##### Document extract

In some of the many conversations I had with Shiori at two different hospitals over a period of fifteen months, she told me about the National Marrow Donor Program, and about types of blood donation other than the standard stop-by-the-Bloodmobile routine, especially apheresis.  I don't remember much about apheresis, but I think it means harvesting certain blood products and then returning the rest of the blood to the donor. I imagine the donor can give more often this way, and patients can get the specific things they need. 

Registering with the NMDP as a prospective donor involves a screening in which blood sample is collected, analyzed, and the results entered in a database.  If there's a patient the person can help, the potential donor is contacted for further screening. Actual donation of the bone marrow is supposed to be painful but not excruciating. I think it takes an overnight stay in the hospital to do it. (Don't count on me to have all the details right.  Check the website.)

The catch is that it costs money to get the screening.  If the potential donor is part of certain minority groups, the fee is sometimes covered by funding, because of the short supply and great need.  For a garden variety descendent of Western Europeans, like me, the potential donor will have to supply the fee as well as the blood.

##########

- **What you will do**
**a)** Answer these questions from the passage on marrow and blood donation:
(i) Over what span of time did the conversations with Shiori take place, and at how many hospitals?
(ii) What happens to the blood sample in the NMDP screening?
(iii) Whose screening fee is sometimes covered by funding?
**b)** Continue the passage on marrow donation from its last sentence.

##### Records provided

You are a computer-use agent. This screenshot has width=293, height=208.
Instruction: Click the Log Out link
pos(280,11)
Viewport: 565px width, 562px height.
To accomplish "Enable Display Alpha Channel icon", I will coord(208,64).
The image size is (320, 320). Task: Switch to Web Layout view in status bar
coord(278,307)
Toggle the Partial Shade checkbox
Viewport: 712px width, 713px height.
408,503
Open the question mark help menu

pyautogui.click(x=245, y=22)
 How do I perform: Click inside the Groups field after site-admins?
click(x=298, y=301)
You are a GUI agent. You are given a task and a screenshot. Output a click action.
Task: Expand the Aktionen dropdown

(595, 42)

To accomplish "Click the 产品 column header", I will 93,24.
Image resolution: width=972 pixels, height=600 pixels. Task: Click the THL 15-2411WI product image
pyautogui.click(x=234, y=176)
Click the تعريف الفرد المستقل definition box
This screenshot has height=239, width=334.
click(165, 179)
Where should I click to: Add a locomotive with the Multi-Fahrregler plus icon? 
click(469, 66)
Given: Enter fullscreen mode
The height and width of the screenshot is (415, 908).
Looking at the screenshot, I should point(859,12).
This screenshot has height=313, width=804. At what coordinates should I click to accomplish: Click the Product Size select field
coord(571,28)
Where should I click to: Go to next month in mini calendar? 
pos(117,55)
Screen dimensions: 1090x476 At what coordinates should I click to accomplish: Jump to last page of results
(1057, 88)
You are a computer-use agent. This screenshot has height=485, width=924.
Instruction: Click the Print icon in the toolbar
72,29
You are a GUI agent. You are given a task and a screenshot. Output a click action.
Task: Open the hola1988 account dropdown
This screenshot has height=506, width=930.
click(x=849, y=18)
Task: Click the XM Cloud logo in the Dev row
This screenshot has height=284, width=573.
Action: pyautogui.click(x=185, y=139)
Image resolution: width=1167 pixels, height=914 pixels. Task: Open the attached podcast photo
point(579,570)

##########

- **Outputs in order**
**a)**
(i) Fifteen months, at two different hospitals.
(ii) It is collected and analyzed, and the results are entered in a database.
(iii) Potential donors from certain minority groups, because of the short supply and great need.

**b)**
In early 1996, I distributed a flyer at two conventions about Shiori's situation and the need for donors. I also wrote about it in Project Quantum Leap's newsletter The Observer, both before and after Shiori's death. But I didn't get screened myself. Shame on me. I should have come up with the $60 or $100 or whatever it was, and registered with the NMDP. Perhaps some day I will do it.  But I didn't do it while Shiori was alive.  I put it off because of the money and the pain and the fear, and because I knew I couldn't save Shiori specifically. She died on Good Friday, 1996. Is there somebody who has died since then who would have lived if I'd paid the money and undergone the screening?  I'll never know.

The death of a local teenager from leukemia has been all over the local news for the past several days. He died despite efforts to get people registered as potential donors, despite media attention and donations and wellwishers. I'd never heard of the kid myself, but he was Hispanic, so I probably could not have saved him.  Maybe, though, there's still somebody out there I can save.  Maybe there's somebody you can save. And maybe the stuff I was good at in 1990 is still what my main contribution should be: writing about things I care about, and hoping that something I say inspires something good, or lightens the gloom a little.

Meanwhile, I think I'll make an appointment with the Red Cross for this weekend. It's the only thing I ever do that's actually likely to save a life.

Karen

Let 'Em In (my entry on the deaths in the desert)
World Hunger Year (organization supported by the late Harry Chapin)
No More Deaths (organization to stop the needless deaths of illegal immigrants)
National Marrow Donor Program
American Red Cross
American Society for Apheresis

2 comments:

Anonymous said...

Great journal! Congrats on being editors pick!
~Laura

Anonymous said...

Wow, that was very powerful.  I had hepititis when I was a kid...I have never been able to donate blood once I tell them.  But, this is very powerful.